We started with an appetizer of calamari...which was $10. I'm sorry, but when did fried squid get so fucking expensive? Everywhere else I see calamari it's like, $8 tops. I think we were taken for a ride. They did give us a hefty serving of it but it was only warm and I prefer my food somewhere around 'lowest level of Hell' hot. Whatever, it was good enough.

Tommy, my boyfriend, (he will be referred to by name from now on, much to his displeasure I assume. Sorry babe.) ordered cheese ravioli like he always does. Seriously, it's not like the boy has a timid palate. He once ate unidentifiable seafood substance in a restaurant where we were the only native English speakers (another story) but he only orders cheese ravioli when we go out to dinner at an Italian place. Go figure. Anyway, he ordered that and I ordered grilled swordfish that was supposed to come with shallots, capers and a white wine butter sauce.

Anyone who knows me also knows that my stomach is evil and will not allow me to eat anything that tastes good. This means things with heavy cream, butter, oil, fried foods, the list goes on and on. Don't tell me how sorry you are for me and how badly my life sucks, I already know. So shut up. My waitress assured me that I could get the fish without the butter sauce and I was happy. I like capers. They taste like seawater and I find that appetizing.

We get our meals about 15 minutes after they take the calamari away which I thought was good. It wasn't so long that I was tempted to go all 'where the fuck is my food, garcon?' but not so quickly that I felt rushed. Tommy got five ravioli and I got a plain piece of grilled swordfish (no capers or shallots?!) with mashed potatoes and sauteed spinach.

Let me say here that five ravioli is not enough for Tommy. Aside from being a boy, he is also an athlete which means that he eats more than seven of me put together. My portion: huge. His portion: pitiful. We should have traded.

I tried a bite of his ravioli. They were fine, nothing to write home about, but the marinara sauce was pretty good. Nice and velvety. Then again, marinara sauce is hard to fuck up.

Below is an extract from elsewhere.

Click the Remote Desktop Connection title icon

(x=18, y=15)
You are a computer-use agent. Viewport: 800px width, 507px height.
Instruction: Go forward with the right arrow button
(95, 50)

My dinner was fucking boring. I said no butter sauce, not no flavoring. The mashed potatoes (which I obviously couldn't eat being that the main ingredients are potatoes, butter and cream) were oddly runny which was unappealing. The sauteed spinach was tasty though and not drowned in oil as so many vegetables are nowadays. The piece of swordfish they gave me was a good one, and nicely cooked but that does not make up for the fact that there was just no flavor to it. That's crap.

Anyway, dinner after that point was unremarkable. Tommy finished most of the rest of my dinner (there were about two servings of fish and spinach on my plate) and we paid and left. It was moderately priced which was nice.

Final thoughts: it wasn't disappointing enough to be bad but it wasn't great enough to be good. It was just another Italian restaurant with astrological signs painted on the ceiling and reasonably good marinara sauce. One to forget.

3 (dim) stars


Thursday, February 23, 2012

Mango Salsa

Mango salsa always reminds me of summer. Maybe because mangos are a summer fruit to me. Maybe because my friends and I eat mango salsa at the beach sometimes. Anyway, it was like 70 degrees here today and I had a mango that was sitting in my fruit bowl, calling to me to be made into salsa. So of course I obliged. This recipe is super duper easy, and only has 4 ingredients. This is one where you can FFTFW: if I had kiwis or parsley/cilantro in the kitchen, I definitely would have added them.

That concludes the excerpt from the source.